Data Preparation
Data Preparation Steps
- Learning Outcomes:
- Describe steps for preparing a data file for analysis.
- Generate descriptives to identify data entry errors and correct them by recoding variables.
- Conduct missing value analysis in Jamovi to identify the extent and pattern of missing data (MAR, MCAR, MNAR).
- Explain strengths and weaknesses of different approaches to handling missing data.
- Reverse code items, calculate scale scores, and assess internal consistency in Jamovi.
Introduction to Data Preparation
- Data errors can arise due to:
- Mistyping during manual entry (e.g., entering 55 instead of 5).
- Participants misinterpreting questions (e.g., entering height in meters instead of cm).
- Software mislabeling responses (e.g., 0-4 instead of 1-5).
Strategies for Checking Data Accuracy
- Proofread the data:
- Review the data file to identify any values that seem out of place.
- Effective for small datasets but challenging for large ones.
- Check descriptive statistics:
- Generate means, standard deviations, minimum, and maximum values.
- Identify implausible numbers that don't make sense for the variable.
- Examine histograms and boxplots:
- Quickly spot scores outside the expected range.

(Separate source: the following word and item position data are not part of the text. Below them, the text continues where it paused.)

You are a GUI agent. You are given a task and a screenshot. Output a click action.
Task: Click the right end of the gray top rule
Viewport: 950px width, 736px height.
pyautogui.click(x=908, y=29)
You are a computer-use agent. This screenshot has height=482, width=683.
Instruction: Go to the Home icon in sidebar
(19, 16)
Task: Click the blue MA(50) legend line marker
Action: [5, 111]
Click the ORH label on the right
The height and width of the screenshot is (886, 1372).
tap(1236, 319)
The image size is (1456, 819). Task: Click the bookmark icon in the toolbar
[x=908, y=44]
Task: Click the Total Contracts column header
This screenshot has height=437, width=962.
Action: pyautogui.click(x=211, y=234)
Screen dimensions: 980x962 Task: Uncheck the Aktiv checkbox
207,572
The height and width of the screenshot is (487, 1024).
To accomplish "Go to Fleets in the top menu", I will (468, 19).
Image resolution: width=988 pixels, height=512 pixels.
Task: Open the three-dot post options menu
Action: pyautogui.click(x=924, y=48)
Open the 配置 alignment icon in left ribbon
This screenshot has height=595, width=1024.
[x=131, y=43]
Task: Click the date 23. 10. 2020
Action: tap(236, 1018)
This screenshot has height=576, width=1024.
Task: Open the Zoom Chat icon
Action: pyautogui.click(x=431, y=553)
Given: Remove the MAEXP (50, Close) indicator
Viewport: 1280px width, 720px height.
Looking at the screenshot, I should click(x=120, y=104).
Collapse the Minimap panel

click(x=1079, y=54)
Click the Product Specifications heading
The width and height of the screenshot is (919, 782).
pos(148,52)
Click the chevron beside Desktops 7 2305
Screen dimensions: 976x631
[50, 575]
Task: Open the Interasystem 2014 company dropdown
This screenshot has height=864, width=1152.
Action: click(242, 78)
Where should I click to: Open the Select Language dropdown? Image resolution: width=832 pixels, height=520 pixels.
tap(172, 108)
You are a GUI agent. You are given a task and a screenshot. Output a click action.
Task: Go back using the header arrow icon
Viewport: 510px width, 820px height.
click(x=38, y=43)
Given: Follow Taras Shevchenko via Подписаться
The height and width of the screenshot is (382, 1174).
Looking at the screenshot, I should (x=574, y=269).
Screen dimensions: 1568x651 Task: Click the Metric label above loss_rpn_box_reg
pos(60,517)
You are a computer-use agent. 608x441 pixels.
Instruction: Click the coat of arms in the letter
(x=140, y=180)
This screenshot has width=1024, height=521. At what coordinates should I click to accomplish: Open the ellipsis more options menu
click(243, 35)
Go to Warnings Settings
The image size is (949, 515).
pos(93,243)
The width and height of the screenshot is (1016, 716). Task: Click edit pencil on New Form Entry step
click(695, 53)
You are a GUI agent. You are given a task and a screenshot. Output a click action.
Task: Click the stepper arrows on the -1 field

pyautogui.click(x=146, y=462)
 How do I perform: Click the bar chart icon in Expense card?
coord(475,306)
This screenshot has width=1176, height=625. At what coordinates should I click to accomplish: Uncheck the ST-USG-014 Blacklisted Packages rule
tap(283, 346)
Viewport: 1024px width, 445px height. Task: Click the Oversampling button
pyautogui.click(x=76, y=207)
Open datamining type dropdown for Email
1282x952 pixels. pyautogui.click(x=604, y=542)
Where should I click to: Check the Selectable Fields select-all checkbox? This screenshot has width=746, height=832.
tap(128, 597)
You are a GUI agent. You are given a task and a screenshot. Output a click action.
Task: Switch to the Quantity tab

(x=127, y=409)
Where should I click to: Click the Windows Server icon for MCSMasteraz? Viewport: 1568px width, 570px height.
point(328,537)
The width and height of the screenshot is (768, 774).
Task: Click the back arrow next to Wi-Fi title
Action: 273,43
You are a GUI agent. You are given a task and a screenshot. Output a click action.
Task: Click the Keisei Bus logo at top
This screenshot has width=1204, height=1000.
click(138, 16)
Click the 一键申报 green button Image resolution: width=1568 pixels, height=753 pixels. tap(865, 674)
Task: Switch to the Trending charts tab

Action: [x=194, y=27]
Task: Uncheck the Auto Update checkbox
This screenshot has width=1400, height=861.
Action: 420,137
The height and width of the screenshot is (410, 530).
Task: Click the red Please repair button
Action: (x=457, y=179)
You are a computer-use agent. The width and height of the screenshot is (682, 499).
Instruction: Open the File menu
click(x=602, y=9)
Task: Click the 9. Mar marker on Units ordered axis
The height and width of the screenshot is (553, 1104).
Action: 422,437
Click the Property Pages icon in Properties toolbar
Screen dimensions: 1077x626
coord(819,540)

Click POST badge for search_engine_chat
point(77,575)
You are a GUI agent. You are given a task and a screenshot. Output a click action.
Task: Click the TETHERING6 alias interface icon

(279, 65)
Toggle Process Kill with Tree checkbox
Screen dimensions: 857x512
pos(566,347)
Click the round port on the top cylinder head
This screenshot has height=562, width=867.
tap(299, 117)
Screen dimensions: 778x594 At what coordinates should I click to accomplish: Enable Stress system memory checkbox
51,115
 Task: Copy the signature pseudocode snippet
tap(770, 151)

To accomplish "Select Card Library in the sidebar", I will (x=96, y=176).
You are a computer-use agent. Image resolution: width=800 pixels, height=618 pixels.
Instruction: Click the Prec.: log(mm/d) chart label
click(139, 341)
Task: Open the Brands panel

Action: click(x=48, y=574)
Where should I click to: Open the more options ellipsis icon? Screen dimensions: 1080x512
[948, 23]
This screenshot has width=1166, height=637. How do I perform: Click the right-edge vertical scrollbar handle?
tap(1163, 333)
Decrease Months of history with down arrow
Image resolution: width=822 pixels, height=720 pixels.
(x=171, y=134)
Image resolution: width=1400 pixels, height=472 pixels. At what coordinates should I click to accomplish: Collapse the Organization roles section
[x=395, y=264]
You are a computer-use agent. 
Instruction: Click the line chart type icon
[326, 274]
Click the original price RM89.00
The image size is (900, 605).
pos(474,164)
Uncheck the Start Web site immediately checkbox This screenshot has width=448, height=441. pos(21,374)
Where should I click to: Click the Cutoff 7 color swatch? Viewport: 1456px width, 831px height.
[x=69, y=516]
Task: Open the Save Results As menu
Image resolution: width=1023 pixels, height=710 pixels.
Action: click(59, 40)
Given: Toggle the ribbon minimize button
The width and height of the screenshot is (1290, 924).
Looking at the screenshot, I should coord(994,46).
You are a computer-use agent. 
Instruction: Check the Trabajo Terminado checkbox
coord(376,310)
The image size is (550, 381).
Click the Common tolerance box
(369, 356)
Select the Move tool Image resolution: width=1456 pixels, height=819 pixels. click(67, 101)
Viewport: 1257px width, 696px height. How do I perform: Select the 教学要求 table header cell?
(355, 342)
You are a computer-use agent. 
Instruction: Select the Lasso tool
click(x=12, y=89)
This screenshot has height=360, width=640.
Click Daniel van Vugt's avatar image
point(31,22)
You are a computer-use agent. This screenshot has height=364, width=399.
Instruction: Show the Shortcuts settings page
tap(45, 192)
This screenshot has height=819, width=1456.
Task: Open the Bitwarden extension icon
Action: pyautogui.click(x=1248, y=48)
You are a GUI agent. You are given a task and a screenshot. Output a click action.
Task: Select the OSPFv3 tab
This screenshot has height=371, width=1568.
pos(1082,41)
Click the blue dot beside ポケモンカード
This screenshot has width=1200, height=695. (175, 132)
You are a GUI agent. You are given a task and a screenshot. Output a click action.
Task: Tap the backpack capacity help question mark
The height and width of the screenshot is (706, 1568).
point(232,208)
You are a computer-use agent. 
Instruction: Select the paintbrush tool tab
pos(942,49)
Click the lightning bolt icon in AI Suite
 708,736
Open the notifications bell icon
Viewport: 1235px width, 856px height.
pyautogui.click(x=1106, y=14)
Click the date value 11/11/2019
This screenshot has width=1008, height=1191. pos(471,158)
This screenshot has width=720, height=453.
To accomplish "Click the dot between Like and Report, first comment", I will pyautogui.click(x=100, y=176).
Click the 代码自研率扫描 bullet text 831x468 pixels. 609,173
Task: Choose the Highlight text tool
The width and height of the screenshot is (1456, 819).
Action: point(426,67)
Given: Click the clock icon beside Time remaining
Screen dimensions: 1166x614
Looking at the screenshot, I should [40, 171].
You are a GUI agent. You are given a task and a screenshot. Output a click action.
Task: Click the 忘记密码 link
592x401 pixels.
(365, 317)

- Boxplots in Jamovi highlight problematic participants.
Histograms and Boxplots
- Histograms:
- Show the distribution of scores, with clustering indicating common values and outliers appearing as isolated points.
- May require manual searching to identify specific participants with outlier scores.
- Boxplots:
- Visually represent the distribution, central tendency, and outliers.
- Jamovi boxplots often indicate the row number of outlier participants directly.
Addressing Errors
- Minor Errors
- If the correct score can be estimated with high confidence, enter the corrected value.